Get up close and personal with the world’s largest carnivorous marsupial.
This piece originally appeared on TravelAndLeisure.com.
The world's largest carnivorous marsupial has sharp fangs, screeches like it's possessed, and devours food with a ferocity unmatched in the Australian wild. But the Tasmanian Devil is not as tough as it seems.
This unusual creature is growing increasingly scarce as an incurable disease attacks the native population. Already confined to the tiny island of Tasmania off Australia's south-east coast, the devil is now being afflicted with a contagious cancer that causes facial tumors and, eventually, death.
Spotting devils in the wild has become rare, but a recent initiative to safeguard the species is providing visitors with opportunities to witness them up close.
At Saffire Freycinet, Tasmania's most luxurious accommodation, experts tend to a group of devils as part of the government-instigated Save The Tasmanian Devil program, which is growing the number of healthy devils in captivity and conducting research into the facial cancer. Saffire, which is located deep within the dramatic Freycinet National Park, is the only lodge in Australia with devils on site.
The property, which has 20 suites plus a restaurant and spa, offers several distinctly Tasmanian experiences, including champagne-soaked tours of an oyster farm in nearby wetlands. But the devil enclosure, which is just meters from Saffire's main building, is arguably the lodge's most memorable attraction.
At dusk, guides accompany guests to the enclosure, where they summon and then feed the devils, usually with a wallaby carcass. Although not domesticated, Saffire's devils do enjoy human attention, and photo opportunities are plentiful. The guides can provide further information about the devil-preservation project, and there's even a devil-sponsorship program for those who grow attached.
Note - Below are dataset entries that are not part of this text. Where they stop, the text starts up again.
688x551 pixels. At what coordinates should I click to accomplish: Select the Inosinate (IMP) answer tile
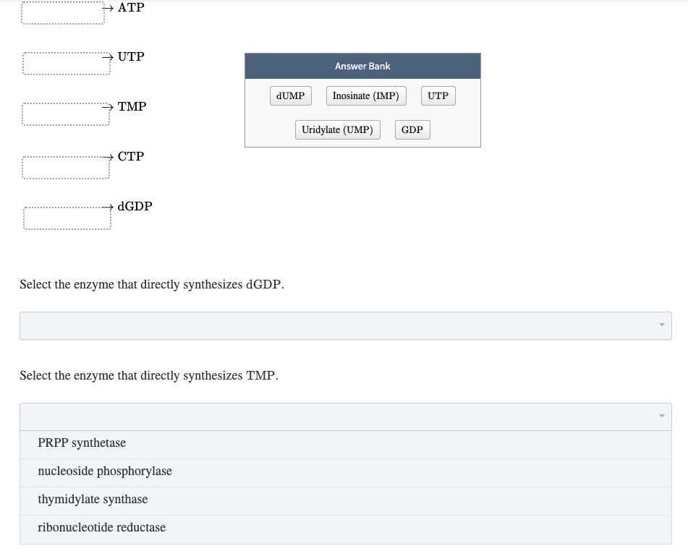(x=366, y=95)
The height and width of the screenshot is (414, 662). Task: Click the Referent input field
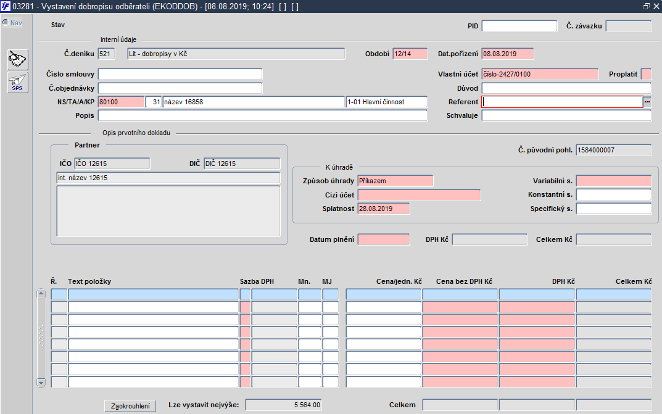563,102
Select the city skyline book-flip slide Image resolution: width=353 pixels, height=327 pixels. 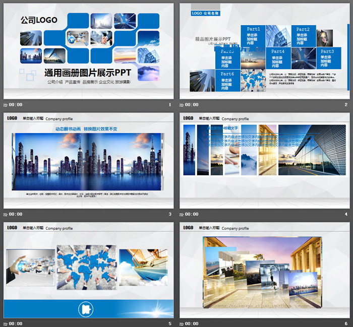[x=89, y=160]
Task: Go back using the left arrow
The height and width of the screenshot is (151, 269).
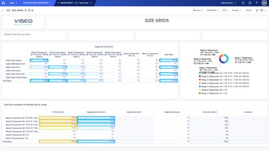Action: tap(3, 10)
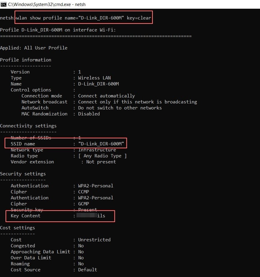260x277 pixels.
Task: Select the Type value Wireless LAN
Action: coord(94,78)
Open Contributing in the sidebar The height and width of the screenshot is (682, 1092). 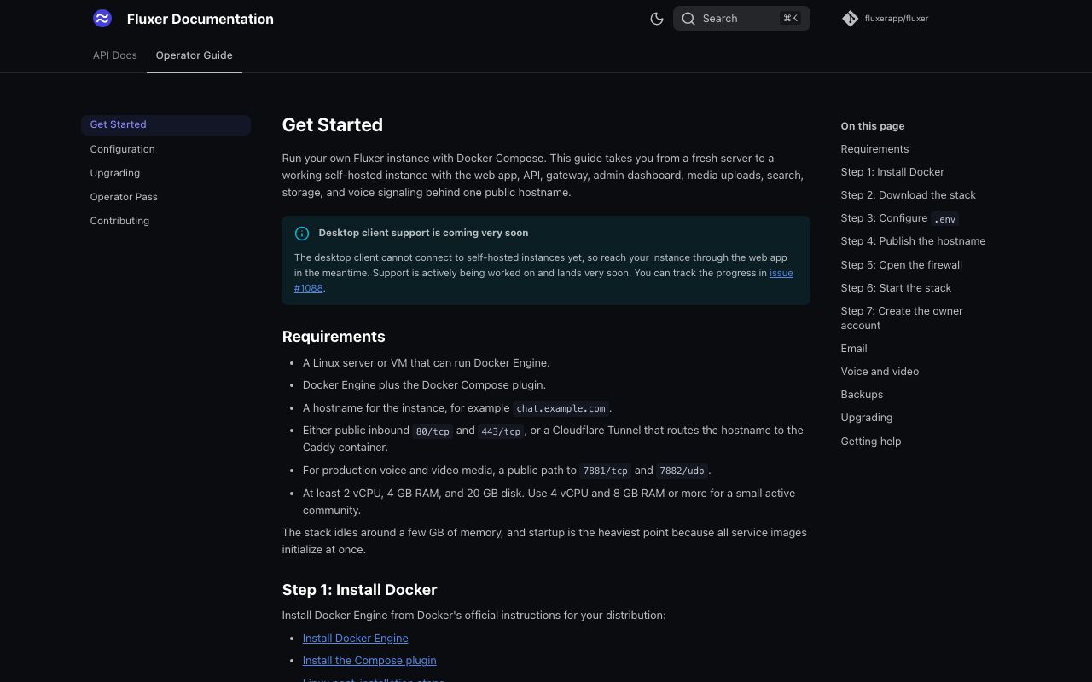pos(119,221)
The devil program is just one of Saffire's points of difference. The cooler Tasmanian climate makes the resort an ideal base for those seeking an atypical Australian holiday—instead of sand and surf, leisure activities here revolve around bush exploration and scenic tours by boat or light plane. The lodge's out-of-the-way location and panoramic views create a hushed, contemplative mood at the property. Even the food and wine are distinctive (a significant portion is locally sourced from Tasmania's lauded growing regions). There's plenty to enjoy at Saffire, but it's the humble devils and their charismatic keepers that are likely to stick longest in the mind.